Question

A 2.0-m lamp cord leads from the 110-V outlet to a lamp having a 75-W lightbulb. The cord consists of two insulated parallel wires 8.0 mm apart and held together by the insulation. One wire carries the current into the bulb, and the other carries it out.

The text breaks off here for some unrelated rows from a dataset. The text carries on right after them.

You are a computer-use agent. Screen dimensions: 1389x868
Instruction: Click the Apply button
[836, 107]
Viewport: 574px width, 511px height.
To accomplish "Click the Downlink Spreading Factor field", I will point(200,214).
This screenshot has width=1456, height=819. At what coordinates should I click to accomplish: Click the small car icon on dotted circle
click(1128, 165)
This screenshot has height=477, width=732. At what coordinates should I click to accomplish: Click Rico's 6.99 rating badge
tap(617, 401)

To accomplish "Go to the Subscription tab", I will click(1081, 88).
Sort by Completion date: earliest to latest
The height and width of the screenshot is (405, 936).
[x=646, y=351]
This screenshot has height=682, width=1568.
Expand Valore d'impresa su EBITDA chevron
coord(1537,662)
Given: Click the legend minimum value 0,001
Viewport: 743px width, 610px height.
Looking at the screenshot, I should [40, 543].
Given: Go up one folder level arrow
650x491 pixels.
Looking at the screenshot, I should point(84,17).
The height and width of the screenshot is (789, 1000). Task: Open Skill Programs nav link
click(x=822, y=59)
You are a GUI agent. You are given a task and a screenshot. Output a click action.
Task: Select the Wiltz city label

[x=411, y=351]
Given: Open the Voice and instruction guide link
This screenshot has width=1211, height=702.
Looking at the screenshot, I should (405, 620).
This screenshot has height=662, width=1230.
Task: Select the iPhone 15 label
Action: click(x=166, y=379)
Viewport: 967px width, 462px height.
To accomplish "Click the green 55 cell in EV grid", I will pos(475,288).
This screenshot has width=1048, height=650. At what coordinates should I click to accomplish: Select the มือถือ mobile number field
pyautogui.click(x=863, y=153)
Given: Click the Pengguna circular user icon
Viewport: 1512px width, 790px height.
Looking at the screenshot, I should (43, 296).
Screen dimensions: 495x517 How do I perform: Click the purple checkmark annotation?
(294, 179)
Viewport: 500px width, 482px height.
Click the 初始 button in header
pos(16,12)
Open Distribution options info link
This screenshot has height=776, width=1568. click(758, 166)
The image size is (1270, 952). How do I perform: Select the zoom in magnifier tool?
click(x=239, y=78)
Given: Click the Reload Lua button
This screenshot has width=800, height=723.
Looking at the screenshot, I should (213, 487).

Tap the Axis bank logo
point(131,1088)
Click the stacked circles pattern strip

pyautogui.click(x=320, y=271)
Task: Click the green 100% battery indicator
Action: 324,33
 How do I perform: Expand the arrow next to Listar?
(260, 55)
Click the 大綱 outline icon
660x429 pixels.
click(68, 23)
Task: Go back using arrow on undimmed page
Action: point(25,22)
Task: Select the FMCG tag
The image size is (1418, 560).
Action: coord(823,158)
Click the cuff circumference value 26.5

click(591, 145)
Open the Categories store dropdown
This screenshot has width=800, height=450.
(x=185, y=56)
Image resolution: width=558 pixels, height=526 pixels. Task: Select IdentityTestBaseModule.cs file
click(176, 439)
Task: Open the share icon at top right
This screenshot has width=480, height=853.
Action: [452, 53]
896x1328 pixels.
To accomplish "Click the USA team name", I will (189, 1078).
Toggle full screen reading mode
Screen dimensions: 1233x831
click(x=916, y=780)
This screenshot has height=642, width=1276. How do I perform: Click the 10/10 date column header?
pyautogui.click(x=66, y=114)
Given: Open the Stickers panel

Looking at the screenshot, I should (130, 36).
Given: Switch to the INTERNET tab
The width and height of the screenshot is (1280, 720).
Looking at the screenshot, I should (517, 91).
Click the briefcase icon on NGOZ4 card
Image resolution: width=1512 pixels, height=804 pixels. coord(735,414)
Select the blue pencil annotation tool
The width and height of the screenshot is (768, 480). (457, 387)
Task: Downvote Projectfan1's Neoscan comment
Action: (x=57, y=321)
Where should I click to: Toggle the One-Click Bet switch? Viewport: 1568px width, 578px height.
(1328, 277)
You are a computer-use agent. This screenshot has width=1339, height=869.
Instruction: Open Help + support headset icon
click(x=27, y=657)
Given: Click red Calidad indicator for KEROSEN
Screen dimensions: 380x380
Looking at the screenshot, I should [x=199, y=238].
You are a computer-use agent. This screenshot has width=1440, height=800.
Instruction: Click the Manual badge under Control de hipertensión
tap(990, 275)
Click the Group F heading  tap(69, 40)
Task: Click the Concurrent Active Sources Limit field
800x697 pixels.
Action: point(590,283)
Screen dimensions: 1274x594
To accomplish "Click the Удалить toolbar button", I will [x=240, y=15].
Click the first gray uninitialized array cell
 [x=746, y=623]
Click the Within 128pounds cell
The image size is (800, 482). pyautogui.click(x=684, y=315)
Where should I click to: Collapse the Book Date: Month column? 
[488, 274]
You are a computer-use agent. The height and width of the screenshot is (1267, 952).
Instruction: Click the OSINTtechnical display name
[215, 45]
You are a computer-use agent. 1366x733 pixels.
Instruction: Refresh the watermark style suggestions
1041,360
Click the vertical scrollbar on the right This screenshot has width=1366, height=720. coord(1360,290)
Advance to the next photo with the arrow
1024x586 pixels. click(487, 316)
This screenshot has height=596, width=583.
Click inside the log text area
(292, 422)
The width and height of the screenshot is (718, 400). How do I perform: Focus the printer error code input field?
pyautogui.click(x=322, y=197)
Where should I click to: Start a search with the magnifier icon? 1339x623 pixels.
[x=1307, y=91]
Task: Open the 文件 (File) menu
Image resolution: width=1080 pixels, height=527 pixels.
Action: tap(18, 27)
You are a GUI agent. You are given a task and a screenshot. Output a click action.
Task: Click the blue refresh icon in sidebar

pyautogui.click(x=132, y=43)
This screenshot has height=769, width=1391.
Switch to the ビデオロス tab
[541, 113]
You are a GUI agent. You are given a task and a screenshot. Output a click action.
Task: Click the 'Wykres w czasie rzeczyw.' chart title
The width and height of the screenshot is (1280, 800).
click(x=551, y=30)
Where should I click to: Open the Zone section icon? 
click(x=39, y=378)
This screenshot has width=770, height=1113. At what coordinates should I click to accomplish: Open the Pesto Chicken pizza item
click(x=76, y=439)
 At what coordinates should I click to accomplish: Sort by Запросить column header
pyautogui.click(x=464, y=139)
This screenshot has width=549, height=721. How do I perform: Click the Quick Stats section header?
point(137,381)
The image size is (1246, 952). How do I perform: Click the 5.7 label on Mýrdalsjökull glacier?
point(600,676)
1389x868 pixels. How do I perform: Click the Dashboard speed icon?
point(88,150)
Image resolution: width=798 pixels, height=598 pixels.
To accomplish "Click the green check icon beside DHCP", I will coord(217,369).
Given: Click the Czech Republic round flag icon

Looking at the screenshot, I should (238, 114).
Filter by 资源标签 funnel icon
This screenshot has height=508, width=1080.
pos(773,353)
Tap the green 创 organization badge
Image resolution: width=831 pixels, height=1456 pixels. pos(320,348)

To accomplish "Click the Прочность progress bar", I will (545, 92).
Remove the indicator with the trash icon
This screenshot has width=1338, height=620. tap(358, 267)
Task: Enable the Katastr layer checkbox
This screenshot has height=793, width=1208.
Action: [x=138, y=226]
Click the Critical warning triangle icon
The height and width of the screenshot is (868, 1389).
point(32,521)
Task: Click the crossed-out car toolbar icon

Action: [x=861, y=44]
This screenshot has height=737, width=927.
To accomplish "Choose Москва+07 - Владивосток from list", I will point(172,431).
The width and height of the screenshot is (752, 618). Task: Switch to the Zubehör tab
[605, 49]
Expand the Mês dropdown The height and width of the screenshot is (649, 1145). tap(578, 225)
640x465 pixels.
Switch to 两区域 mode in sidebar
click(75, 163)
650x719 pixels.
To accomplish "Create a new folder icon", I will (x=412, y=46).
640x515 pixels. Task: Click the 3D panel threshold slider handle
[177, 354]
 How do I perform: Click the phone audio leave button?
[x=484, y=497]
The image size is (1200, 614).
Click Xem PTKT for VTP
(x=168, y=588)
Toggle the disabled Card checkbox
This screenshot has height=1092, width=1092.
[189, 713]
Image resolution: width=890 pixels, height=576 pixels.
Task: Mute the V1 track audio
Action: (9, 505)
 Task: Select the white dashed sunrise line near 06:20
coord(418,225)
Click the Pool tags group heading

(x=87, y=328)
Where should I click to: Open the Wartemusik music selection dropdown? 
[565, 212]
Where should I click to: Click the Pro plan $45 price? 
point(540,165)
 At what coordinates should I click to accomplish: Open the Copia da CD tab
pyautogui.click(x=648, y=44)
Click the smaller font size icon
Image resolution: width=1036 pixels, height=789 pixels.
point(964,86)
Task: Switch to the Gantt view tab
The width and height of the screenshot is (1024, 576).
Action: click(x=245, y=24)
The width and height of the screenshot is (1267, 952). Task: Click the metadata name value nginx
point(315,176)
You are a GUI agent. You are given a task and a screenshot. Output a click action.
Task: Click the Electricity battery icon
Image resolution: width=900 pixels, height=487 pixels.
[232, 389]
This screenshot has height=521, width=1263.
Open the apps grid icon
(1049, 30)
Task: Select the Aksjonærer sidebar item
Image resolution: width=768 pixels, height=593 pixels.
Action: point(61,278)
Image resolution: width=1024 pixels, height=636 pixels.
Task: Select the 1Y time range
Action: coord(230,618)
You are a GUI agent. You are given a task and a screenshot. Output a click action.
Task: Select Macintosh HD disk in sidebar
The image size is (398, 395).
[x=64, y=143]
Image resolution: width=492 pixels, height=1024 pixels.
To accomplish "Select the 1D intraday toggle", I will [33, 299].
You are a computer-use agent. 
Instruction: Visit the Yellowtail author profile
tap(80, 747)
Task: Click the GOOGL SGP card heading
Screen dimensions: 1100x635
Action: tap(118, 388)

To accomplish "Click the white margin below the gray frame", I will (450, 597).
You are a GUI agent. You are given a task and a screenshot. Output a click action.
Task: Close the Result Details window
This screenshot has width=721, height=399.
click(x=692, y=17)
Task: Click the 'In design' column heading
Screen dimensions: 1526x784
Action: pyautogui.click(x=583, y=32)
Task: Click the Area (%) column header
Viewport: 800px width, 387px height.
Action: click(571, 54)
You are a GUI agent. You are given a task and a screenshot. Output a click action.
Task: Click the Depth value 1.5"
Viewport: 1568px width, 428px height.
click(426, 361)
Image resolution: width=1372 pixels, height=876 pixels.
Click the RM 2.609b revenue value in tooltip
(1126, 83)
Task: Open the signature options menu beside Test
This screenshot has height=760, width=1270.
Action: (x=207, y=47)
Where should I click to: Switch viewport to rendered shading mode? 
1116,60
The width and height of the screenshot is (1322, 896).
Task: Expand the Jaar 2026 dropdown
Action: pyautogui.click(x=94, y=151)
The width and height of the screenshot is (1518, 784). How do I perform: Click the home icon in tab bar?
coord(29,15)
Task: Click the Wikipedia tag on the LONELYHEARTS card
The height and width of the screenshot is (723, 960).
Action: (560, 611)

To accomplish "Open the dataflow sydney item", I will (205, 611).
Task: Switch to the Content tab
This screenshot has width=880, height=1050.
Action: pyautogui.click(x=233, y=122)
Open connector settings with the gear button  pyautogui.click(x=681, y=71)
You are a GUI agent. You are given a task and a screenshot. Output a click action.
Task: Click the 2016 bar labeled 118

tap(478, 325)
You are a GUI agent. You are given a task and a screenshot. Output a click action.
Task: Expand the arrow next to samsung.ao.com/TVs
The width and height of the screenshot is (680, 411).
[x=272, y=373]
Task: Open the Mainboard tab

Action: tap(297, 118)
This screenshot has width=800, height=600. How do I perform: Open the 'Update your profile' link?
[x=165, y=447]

1. What is the magnitude of the magnetic field the cord produces midway between the two wires? ______μT

2. What is the magnitude of the magnetic field the cord produces 2.0 mm from one of the wires in the same plane in which the two wires lie? ________μT

3. Compare the field between the two wires with Earth’s magnetic field (0.5×10^−4 T). Give your answer as B/BEarth. ________

4. Compare the field between 2.0 mm from one of the wires in the same plane in which the two wires lie with Earth’s magnetic field? ________

5. What magnetic force do the two wires exert on one another? ______ μN

Answer 1

Step-by-step explanation:

l = 2 m

V = 110 V

P = 75 W

d = 8 mm = 0.008 m

i = P / V = 75 / 110 = 0.68 A

1.

Magnetic field due to one wire

`B =(\mu _(0))/(4\pi )* (2i)/(d/2)`

`B =10^(-7)* (2* 0.68)/(0.004)`

B = 3.4 x 10^-5 T

Magnetic field due to second wire

B' = 3.4 x 10^-5 T

Both the magnetic field is in the same direction os the net magnetic field at the mid point is

Bnet = B + B'

Bnet = 2 x 3.4 x 10^-5

Bnet = 6.8 x 10^-5 Tesla

2.

Magnetic filed due to one wire

`B=(\mu _(0))/(4\pi )(2i)/(0.002)`

`B =10^(-7)* (2* 0.68)/(0.002)`

B = 6.8 x 10^-5 Tesla

Magnetic field due to the second wire

`B'=(\mu _(0))/(4\pi )(2i)/(0.006)`

`B' =10^(-7)* (2* 0.68)/(0.006)`

B' = 2.27 x 10^-5 Tesla

The net magnetic field is given by

Bnet = (6.8 + 2.27) x 10^-5

Bnet = 9.07 x 10^-5 Tesla

3.

B/Bearth = (6.8 x 10^-5) / (0.5 x 10^-4) = 1.36

4.

B/Bearth = (9.07 x 10^-5) (0.5 x 10^-4) = 1.814

5. magnetic force per unit length is given by

`F=(\mu _(0))/(4\pi )(2i* i)/(d)`

`F =10^(-7)* (2* 0.68* 0.68)/(0.008)`

F = 1.156 x 10^-5 N/m

Total force on 2 m length

F' = 2 x F = 2 x 1.156 x 10^-5 = 2.312 x 10^-5 N